Most components use a variance - covariance matrix, which are constructed using the Cholesky \(LDL^{\top}\) decomposition. The parameters supplied to build the variance - covariance matrix are ordered as follows: First, parameters are used for the Diagonal matrix \(D\) and transformed by \(exp(2x)\). Second, the remaining parameters are assigned columnwise to the Loading matrix \(L\), so first the \(1_{st}\) column, then the \(2_{nd}\) column, and so on.

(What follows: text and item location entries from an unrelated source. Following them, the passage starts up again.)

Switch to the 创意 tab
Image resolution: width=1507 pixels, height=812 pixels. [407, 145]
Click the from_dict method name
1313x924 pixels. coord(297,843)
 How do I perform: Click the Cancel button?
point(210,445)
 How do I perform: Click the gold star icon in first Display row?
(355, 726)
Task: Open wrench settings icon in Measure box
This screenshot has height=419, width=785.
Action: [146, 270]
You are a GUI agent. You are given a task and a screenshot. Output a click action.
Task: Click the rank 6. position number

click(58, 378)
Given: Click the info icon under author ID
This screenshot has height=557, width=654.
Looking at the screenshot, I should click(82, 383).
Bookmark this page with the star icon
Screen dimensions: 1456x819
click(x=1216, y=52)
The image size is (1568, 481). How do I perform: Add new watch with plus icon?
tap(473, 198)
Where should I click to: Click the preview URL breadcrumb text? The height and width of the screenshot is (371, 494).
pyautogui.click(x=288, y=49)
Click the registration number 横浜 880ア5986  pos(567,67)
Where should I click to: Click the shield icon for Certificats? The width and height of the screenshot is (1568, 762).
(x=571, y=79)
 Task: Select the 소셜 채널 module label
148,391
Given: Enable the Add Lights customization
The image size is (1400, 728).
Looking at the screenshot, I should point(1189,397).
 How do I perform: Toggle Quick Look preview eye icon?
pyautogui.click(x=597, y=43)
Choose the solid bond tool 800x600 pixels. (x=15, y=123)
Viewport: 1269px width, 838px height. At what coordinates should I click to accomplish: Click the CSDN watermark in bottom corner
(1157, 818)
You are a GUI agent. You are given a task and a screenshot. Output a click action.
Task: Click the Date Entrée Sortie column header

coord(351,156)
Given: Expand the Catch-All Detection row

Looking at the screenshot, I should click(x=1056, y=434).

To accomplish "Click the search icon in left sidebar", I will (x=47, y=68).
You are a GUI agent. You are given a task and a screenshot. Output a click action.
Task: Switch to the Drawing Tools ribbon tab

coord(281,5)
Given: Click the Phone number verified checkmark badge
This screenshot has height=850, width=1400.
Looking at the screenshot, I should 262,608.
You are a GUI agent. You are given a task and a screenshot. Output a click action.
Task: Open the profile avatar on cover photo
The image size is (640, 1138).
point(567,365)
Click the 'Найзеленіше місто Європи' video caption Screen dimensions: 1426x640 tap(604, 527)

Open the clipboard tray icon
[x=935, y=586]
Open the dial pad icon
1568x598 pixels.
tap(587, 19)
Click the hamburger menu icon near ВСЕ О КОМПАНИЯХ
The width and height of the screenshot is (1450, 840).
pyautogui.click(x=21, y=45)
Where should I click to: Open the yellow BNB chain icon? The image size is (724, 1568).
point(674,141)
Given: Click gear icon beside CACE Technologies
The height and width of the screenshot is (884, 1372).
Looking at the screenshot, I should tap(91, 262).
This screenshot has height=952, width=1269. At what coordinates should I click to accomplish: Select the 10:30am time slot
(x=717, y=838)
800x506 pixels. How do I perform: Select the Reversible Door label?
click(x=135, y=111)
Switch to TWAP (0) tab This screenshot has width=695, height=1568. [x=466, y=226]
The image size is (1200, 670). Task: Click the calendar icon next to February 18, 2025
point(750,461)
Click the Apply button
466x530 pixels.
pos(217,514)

The parameters are assigned to the components in the following order:

  1. The variance - covariance matrix, \(H\), of the observation equation. Unless the \(H\) matrix is self-specified!
  2. The Local Level component.
  3. The Local Level component + Slope in that order.
  4. The BSM components, in the order of the specified BSM_vec.
  5. Explanatory Variables, if the coefficients are time-varying. The coefficients themselves go into the state vector, so they don’t need any parameters!
  6. Local Level + Explanatory Variables in the Level. First the parameters go to the variance - covariance matrix of the Level, after which the remaining parameters go to the variance - covariance matrix of the Explanatory Variables (if time-varying).
  7. Local Level + Slope + Explanatory Variables in the Level. First the parameters go to the variance - covariance matrix of the Level, then they go to the variance - covariance matrix of the Slope, after which the remaining parameters go to the variance - covariance matrix of the Explanatory Variables (if time-varying).
  8. The Cycle components, in the order of the specified cycles. The first parameter is used for the frequency, \(\lambda\), of the cycle. The second parameter is used for the damping factor, \(\rho\), of the cycle, but only if damping_factor_ind = TRUE. The remaining parameters are used for the variance - covariance matrix.
  9. ARIMA, in the order of the specified ARIMA components. First, the parameters are used for the variance - covariance matrix. Then, the remaining parameters are first used for the AR coefficients, and then the MA coefficients.
  10. SARIMA, in the order of the specified SARIMA components. First, the parameters are used for the variance - covariance matrix. Then, the remaining parameters are used in the order of the specified seasonalities s, first used for the AR coefficients of the first seasonality, and then the MA coefficients of the first seasonality, and so on for the subsequent seasonalities.
  11. The self-specified part.

Care should be taken in specifying the initial parameters! Usually, I check out the variances of the dependent variables and then apply the transformation \(0.5\log(x)\) to the variances, and specify those as initial values for the parameters that go to the various variance - covariance matrices. For the AR and MA coefficients, it might be beneficial to initialise them close to 0, to prevent them from converging to unit root solutions. Using the information in this section, it should make the trial and error process of finding proper initial parameters less cumbersome!

References

Durbin, James, and Siem Jan Koopman. 2012. Time Series Analysis by State Space Methods. Oxford university press.